The relevant factors referred to in R.C. 2929.12 pertain to the seriousness of the crime and the likelihood of recidivism. Section (B) lists factors indicating the offender's conduct was more serious than normal; section (C) lists factors indicating the offender's conduct was less serious than normal; section (D) lists factors indicating recidivism is likely; section (E) lists factors indicating recidivism is unlikely. Further, the court "may consider any other factors that are relevant to achieving those purposes and principles of sentencing," found in R.C. 2929.11. R.C. 2929.12(A). The court found the following factors in R.C. 2929.12 relevant to Todd's case:
(B)(2) The victim of the offense suffered serious physical, psychological, or economic harm as a result of the offense.

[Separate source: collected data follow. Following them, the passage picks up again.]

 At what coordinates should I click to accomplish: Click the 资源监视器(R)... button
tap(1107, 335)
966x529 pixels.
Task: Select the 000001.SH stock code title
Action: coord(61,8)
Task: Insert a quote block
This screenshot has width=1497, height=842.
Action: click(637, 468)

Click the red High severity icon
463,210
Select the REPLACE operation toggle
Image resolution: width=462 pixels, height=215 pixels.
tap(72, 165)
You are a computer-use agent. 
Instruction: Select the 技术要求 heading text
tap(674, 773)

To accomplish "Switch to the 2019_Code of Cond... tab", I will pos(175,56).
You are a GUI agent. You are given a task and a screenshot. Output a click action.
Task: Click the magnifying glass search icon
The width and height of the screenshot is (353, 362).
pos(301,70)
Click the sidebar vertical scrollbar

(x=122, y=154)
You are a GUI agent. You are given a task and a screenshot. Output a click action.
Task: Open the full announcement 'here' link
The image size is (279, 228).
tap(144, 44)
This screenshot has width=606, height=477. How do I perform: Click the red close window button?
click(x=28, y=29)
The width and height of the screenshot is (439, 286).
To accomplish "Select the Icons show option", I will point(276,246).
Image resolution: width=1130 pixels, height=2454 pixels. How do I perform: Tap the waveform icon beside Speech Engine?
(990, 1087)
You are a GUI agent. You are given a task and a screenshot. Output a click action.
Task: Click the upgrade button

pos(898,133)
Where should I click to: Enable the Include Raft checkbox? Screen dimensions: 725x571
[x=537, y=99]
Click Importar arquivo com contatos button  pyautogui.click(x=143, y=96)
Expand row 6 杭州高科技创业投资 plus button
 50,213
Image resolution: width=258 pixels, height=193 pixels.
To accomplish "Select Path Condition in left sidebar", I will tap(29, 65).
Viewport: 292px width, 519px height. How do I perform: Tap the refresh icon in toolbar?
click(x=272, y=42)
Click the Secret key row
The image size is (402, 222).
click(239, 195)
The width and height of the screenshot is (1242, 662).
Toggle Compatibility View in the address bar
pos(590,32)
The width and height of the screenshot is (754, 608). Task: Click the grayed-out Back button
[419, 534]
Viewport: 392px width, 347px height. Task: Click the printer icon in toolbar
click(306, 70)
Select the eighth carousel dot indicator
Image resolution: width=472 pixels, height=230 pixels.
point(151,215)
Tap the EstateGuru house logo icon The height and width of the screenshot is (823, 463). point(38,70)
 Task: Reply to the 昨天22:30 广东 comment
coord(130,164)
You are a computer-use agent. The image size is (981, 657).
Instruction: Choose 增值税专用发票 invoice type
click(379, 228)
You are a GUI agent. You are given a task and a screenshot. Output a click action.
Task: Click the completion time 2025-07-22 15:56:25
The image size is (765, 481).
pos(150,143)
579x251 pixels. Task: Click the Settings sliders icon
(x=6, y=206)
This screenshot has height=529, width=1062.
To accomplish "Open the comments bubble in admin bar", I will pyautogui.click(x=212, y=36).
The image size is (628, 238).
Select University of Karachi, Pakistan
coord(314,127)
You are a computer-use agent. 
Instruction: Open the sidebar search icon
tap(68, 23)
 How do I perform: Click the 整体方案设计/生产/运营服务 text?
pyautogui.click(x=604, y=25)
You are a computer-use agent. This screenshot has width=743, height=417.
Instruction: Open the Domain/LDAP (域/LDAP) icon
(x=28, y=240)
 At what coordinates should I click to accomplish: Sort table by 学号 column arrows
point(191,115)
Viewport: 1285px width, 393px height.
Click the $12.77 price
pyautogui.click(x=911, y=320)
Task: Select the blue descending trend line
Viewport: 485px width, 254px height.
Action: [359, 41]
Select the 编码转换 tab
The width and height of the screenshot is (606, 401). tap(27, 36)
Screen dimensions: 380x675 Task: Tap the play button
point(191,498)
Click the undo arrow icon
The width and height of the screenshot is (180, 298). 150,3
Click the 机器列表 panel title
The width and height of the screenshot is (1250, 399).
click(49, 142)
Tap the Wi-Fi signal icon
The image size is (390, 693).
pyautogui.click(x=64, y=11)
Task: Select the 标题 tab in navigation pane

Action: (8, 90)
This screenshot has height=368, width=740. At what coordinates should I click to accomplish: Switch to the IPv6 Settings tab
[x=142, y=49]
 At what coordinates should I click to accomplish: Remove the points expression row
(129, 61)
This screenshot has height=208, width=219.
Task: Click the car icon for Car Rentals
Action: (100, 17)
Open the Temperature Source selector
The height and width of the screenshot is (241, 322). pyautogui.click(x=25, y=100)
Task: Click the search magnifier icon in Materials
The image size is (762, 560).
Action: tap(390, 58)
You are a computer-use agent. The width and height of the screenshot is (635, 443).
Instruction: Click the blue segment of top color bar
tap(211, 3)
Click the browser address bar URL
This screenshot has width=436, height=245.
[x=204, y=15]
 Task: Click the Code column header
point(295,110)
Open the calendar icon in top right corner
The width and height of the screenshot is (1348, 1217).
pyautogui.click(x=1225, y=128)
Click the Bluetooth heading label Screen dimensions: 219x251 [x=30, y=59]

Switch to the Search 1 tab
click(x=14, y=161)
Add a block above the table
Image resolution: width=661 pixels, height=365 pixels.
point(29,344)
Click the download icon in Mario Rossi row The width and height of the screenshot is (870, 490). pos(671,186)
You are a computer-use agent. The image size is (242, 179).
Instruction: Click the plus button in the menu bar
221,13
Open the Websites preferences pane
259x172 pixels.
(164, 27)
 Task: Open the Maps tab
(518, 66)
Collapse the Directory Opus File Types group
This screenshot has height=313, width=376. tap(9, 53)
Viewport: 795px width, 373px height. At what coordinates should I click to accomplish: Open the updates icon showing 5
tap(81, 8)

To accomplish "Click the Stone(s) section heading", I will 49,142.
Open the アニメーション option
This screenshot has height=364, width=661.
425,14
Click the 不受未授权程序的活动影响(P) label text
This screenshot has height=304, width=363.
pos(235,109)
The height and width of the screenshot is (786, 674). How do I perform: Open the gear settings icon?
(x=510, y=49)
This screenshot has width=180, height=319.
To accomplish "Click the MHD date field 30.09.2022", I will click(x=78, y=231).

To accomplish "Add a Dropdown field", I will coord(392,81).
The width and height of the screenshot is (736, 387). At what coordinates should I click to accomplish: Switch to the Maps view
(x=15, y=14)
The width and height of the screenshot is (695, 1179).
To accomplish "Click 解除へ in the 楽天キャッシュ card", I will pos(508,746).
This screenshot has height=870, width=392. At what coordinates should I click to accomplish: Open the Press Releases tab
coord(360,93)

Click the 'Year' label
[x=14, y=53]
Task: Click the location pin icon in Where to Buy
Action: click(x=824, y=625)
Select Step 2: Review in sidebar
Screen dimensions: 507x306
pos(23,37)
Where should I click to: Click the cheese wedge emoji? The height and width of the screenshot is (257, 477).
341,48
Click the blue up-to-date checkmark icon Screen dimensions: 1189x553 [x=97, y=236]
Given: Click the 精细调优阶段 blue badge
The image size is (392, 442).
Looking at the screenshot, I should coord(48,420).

(D)(1) At the time of committing the offense, the offender was under release from confinement before trial or sentencing, under a sanction imposed pursuant to section 2929.16, 2929.17, or 2929.18 of the Revised Code, or under post-release control pursuant to section 2967.28 or any other provision of the Revised Code for an earlier offense.
(2) The offender previously was adjudicated a delinquent child pursuant to Chapter 2151. of the Revised Code, or the offender has a history of criminal convictions.
(3) The offender has not been rehabilitated to a satisfactory degree after previously being adjudicated a delinquent child pursuant to Chapter 2151. of the Revised Code, or the offender has not responded favorably to sanctions previously imposed for criminal convictions.
(5) The offender shows no genuine remorse for the offense.
In addition, the court found two other factors which supported a prison term: (1) Todd's adjudication as a sexual predator, and (2) Todd's constant violation of court orders while on community control. Moreover, we feel that subsection (B)(6), "[t]he offender's relationship with the victim facilitated the offense," should also have applied as a seriousness factor.
Todd specifically challenges a number of factors considered by the trial court. First, he argues factors (D)(1), (2) and (3) were related to the same incident, his 1998 conviction, and that the court's finding that he had no genuine remorse was speculation. We find neither of these arguments have merit. It is irrelevant whether the factors relate to the same incident, the trial court has discretion to consider any applicable factor, and make conclusions based on what occurs in the courtroom.
Further, Todd claims the court's consideration of his sexual predator designation to be improper. We disagree. R.C. 2929.11 provides the overriding purposes of sentencing are to protect the public and punish the offender. When the trial court is faced with sentencing a defendant who has been convicted of trespassing into a habited residence, it is highly relevant that the individual has been designated a sexual predator.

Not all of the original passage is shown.